§ Texto mostrado:
No se trata simplemente de mandar más dinero a los familiares y de
viajar con mayor frecuencia. La puerta que comienza a abrirse puede
incluir desde un incremento en los intercambios de todo tipo hasta ayuda
para quienes trabajan por cuenta propia.
Hace poco más de un año parecía que el futuro del gobierno de Raúl
Castro dependía de la disminución de la brecha entre la Cuba del
ciudadano de a pie y la Cuba que ofrece una imagen de estabilidad a los
ojos del mundo. Como en tantas cosas, el régimen ha fracasado en ese
esfuerzo, si alguna vez realmente se lo propuso como objetivo serio. Por
años también Castro optó por mantener la indecisión entre la permanencia
y el cambio.
Como en un lance de muy reducidas alternativas, la Plaza de la
Revolución siempre ha mostrado unos dados con apenas dos caras: aceptar
el estancamiento o el peligro del caos. Y por supuesto que nadie quiere
lo segundo. En parte ha tenido éxito en su apuesta. El peligro ante una
crisis económica profunda —ocasionada por la disminución de los ingresos
provenientes de Venezuela— y el caos consecuente a noventa millas de
Estados Unidos puede haber actuado de catalizador durante las
negociaciones preliminares, en particular en sus últimos meses y para
ambas partes, pero no explica por completo la intención de llevar a cabo
este proceso. Hay, al parecer, motivos mayores: una búsqueda de
alternativas que cada cual interpreta según su conveniencia, pero que
converge en la imposibilidad de sostener una situación sin hacer nada.
Lo nuevo sobre el tapete es la ruptura de esta dualidad entre el
estancamiento y el caos, en una apuesta que no se empecina en plantear
un cambio de carácter político sino que busca una entrada en el terreno
económico y social: contribuir al mejoramiento de las condiciones de
vida de los residentes en la Isla. Y es en Miami donde existen los
actores y recursos que pueden contribuir a esta movida. Empecinarse en
no participar en el proceso es apostar al caos como solución, y esta es
sin duda una mala alternativa, por dos razones fundamentales. Una es la
capacidad demostrada —y no disminuida— con que cuenta el régimen para
exportar ese caos fuera de sus costas, no solo mediante un éxodo masivo
sino a través de presiones emocionales y de todo tipo sobre una
comunidad que ya no se caracteriza por la ruptura sino por la
continuidad. La segunda es que nada garantiza que la repuesta a ese caos
sea un avance democrático sino un retroceso político. Ninguna nación
apuesta por un "Big Bang" que indudablemente repercutirá en sus costas.

§ Qué debes hacer: Traduce al inglés esta oración del texto mostrado: «Y es en Miami donde existen los actores y recursos que pueden contribuir a esta movida».

§ Material proporcionado:

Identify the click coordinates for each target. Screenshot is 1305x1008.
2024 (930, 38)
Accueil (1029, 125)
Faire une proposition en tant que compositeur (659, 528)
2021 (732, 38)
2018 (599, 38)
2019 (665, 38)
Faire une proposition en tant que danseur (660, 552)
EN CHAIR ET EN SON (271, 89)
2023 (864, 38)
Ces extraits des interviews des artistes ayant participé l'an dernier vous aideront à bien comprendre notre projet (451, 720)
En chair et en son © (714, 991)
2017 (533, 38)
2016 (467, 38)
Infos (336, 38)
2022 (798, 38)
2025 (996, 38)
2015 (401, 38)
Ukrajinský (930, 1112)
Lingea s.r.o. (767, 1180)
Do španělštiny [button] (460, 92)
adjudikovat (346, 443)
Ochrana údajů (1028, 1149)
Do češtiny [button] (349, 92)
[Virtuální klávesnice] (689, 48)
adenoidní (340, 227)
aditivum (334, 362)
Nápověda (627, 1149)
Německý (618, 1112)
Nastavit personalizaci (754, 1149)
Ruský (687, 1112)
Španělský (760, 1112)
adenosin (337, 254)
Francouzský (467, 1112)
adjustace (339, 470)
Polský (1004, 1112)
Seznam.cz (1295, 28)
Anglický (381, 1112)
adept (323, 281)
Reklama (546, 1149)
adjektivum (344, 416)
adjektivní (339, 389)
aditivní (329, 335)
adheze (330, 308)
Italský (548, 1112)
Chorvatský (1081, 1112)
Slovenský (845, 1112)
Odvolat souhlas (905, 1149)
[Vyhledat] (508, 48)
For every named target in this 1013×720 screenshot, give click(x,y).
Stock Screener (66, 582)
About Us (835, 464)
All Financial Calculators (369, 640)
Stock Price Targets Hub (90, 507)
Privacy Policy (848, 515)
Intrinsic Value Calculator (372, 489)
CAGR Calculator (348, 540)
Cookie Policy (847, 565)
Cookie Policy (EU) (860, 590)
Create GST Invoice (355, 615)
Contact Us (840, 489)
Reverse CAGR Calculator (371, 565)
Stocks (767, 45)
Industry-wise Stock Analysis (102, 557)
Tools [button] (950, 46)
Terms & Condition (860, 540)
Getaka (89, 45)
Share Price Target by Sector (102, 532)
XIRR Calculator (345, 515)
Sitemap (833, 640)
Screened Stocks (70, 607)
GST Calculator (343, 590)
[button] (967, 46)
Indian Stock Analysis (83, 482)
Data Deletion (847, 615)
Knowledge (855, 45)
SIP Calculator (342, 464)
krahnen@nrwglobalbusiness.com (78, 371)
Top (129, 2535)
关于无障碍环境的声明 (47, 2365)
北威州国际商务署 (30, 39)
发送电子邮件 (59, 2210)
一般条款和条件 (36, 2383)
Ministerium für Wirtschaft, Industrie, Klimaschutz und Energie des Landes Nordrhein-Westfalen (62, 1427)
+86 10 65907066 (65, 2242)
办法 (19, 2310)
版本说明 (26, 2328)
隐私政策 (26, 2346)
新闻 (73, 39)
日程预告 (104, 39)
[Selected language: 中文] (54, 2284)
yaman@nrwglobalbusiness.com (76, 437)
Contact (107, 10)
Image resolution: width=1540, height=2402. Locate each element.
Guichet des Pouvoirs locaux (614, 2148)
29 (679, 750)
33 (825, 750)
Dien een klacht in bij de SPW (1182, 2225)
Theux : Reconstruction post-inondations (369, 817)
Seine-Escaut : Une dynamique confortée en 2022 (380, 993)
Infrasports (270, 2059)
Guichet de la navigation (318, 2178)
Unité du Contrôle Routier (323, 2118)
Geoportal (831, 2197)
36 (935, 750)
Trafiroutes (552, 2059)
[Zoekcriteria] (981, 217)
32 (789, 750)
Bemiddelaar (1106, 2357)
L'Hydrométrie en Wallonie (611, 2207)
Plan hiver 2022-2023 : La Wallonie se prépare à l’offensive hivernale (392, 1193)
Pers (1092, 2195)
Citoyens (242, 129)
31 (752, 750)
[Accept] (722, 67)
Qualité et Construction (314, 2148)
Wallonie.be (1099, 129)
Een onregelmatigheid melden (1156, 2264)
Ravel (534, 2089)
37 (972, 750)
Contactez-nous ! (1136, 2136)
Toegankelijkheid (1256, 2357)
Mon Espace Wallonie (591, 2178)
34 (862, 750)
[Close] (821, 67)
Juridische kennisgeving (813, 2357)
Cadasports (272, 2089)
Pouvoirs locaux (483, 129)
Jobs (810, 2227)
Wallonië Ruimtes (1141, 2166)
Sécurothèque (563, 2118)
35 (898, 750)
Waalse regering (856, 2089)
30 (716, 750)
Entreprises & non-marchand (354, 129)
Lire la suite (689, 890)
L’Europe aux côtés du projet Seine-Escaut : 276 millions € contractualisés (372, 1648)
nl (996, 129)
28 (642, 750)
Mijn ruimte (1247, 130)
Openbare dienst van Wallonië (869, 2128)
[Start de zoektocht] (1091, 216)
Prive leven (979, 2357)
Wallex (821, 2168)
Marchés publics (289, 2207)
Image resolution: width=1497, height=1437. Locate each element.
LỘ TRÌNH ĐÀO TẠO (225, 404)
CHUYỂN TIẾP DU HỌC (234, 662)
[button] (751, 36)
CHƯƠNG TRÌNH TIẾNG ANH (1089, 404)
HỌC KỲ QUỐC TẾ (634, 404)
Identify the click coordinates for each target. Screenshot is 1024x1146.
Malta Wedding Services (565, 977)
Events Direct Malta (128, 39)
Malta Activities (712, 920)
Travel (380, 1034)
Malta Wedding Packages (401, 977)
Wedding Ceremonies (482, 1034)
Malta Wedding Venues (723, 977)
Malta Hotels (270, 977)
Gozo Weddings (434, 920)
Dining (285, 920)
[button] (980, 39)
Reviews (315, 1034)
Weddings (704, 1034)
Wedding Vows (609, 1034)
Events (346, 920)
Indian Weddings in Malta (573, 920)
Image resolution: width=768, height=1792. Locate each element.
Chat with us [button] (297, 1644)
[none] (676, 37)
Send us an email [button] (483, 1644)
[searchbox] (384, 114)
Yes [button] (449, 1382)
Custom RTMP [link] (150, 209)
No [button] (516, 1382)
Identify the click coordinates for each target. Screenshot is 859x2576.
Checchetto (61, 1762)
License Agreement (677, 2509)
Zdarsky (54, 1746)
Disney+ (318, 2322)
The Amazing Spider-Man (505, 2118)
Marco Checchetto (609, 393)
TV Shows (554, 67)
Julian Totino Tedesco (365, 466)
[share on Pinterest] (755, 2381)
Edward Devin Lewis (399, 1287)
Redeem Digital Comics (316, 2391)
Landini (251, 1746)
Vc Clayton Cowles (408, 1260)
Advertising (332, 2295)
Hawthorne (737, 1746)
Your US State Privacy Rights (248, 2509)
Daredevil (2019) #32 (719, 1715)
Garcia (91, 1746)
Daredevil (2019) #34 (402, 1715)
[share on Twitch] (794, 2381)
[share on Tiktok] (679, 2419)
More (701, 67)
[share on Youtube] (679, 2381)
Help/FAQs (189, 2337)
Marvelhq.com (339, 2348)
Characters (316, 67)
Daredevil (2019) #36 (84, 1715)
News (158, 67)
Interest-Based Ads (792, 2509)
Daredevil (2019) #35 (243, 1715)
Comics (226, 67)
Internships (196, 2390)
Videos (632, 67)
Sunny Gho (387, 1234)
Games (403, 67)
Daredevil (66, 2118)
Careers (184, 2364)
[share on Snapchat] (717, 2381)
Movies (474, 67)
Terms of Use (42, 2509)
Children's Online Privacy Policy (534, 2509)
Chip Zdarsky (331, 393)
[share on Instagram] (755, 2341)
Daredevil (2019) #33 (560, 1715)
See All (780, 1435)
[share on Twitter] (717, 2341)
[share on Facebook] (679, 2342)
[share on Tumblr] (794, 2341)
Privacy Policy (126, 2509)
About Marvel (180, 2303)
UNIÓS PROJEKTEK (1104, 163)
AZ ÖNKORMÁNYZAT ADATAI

§ Resultado: And it is in Miami that there are actors and resources that can contribute to this move.